- _Assigned task_: For the material that follows, state how many lines contain the word "computer", and add nothing.

** Available data follows **

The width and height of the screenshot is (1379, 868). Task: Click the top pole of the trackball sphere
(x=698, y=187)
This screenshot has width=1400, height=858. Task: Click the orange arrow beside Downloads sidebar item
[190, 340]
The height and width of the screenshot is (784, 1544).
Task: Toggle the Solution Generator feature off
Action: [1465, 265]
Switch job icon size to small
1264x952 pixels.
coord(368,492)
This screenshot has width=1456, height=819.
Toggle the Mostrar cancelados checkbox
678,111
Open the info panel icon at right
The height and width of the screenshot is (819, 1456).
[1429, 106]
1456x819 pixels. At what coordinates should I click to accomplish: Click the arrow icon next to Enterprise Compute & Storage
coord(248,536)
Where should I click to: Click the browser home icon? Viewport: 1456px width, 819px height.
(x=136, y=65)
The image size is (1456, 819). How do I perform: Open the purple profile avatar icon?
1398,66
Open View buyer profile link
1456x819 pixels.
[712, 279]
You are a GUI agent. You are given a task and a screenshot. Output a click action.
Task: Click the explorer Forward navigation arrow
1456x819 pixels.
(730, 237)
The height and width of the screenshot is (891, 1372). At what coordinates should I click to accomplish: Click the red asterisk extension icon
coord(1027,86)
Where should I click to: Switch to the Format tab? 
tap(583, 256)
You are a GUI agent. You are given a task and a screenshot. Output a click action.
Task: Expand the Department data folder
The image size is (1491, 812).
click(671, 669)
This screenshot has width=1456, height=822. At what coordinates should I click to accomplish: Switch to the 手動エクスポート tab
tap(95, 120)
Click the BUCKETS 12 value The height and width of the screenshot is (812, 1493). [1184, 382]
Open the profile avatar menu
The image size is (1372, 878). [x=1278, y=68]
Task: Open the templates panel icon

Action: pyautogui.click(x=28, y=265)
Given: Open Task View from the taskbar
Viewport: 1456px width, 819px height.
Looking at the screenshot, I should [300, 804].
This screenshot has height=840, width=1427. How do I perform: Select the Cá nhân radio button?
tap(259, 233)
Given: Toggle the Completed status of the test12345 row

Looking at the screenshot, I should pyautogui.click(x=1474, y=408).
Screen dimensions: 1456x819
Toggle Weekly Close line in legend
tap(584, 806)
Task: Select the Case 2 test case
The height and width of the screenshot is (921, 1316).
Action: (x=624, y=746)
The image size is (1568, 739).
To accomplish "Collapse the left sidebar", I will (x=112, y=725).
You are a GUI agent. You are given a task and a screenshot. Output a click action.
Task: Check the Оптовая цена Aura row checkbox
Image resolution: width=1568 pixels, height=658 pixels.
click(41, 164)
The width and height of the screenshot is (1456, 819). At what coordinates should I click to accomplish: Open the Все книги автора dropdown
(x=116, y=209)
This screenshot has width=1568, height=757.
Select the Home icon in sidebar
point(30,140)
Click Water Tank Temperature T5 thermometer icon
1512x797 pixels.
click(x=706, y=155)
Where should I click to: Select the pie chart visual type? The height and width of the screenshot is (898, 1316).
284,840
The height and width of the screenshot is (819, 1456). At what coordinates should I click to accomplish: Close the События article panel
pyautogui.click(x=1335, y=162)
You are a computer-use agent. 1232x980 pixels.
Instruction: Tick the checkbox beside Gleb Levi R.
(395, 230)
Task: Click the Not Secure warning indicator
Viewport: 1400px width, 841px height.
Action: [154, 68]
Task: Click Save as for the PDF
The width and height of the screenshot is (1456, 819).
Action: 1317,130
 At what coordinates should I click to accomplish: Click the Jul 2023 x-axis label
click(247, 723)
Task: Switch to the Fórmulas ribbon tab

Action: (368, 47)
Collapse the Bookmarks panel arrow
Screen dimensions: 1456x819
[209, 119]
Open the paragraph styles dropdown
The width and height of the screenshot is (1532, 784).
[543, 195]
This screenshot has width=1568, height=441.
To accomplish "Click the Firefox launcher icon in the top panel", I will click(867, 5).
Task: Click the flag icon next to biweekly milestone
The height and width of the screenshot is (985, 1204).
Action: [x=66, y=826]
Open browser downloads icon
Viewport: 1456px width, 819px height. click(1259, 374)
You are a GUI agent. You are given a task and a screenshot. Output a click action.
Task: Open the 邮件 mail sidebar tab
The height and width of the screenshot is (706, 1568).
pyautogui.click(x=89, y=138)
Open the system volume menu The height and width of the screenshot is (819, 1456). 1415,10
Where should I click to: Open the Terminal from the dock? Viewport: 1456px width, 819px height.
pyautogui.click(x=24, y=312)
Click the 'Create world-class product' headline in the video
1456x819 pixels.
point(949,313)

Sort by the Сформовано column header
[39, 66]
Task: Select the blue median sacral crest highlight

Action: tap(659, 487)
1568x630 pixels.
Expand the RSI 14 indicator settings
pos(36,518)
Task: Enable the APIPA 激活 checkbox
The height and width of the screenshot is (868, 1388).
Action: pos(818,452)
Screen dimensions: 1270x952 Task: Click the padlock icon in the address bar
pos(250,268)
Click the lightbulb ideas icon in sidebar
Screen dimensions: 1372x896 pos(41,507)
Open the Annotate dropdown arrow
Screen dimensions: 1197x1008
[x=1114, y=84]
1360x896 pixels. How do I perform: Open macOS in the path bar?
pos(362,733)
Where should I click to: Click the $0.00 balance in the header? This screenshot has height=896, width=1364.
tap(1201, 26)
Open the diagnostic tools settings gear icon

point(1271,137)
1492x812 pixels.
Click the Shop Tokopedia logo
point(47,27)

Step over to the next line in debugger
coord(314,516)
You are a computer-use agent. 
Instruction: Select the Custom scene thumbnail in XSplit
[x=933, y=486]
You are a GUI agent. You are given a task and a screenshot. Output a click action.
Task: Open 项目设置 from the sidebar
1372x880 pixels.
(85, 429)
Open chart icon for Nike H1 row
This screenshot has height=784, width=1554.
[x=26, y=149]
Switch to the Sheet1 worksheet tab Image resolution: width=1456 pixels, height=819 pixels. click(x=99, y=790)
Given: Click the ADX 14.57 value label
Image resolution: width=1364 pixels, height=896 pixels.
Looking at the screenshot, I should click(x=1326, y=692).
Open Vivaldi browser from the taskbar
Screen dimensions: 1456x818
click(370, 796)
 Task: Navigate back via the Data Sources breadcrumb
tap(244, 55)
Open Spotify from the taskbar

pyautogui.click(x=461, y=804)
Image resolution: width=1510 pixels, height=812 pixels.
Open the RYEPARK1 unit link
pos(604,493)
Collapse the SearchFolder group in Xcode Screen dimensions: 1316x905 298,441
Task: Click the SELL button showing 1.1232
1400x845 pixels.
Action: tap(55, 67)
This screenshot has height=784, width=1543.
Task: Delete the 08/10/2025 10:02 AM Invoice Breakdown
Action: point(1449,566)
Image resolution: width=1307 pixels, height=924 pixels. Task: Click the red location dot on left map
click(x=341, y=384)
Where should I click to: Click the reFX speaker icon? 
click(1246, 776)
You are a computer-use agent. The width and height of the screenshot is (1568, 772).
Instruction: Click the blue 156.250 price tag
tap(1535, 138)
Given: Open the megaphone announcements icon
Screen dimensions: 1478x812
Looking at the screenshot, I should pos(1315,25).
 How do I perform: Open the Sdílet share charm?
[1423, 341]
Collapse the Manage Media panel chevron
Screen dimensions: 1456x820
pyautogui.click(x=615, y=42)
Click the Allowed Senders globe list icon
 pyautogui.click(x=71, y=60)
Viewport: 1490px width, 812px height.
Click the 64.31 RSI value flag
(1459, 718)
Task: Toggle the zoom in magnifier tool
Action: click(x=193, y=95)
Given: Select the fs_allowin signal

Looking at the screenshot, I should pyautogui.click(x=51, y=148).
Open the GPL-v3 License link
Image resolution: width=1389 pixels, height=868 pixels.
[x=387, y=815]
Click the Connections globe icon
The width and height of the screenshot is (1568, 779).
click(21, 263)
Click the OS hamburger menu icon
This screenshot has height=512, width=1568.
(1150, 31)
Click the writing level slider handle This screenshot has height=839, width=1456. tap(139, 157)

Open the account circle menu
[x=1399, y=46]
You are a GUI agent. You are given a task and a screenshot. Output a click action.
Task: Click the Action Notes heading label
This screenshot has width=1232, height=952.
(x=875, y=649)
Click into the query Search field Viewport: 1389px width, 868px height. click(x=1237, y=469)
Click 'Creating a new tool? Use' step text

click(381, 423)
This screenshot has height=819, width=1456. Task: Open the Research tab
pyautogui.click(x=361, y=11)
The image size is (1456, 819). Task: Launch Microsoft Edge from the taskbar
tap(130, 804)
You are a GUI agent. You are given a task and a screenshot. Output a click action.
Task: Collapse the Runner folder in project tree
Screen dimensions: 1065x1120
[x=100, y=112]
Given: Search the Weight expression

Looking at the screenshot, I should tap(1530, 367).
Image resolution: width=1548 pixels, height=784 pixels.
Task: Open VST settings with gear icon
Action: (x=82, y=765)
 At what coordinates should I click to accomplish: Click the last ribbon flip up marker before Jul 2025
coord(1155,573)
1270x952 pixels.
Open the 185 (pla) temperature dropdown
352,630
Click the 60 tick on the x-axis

** End of Available data **

- _Your solution_: 3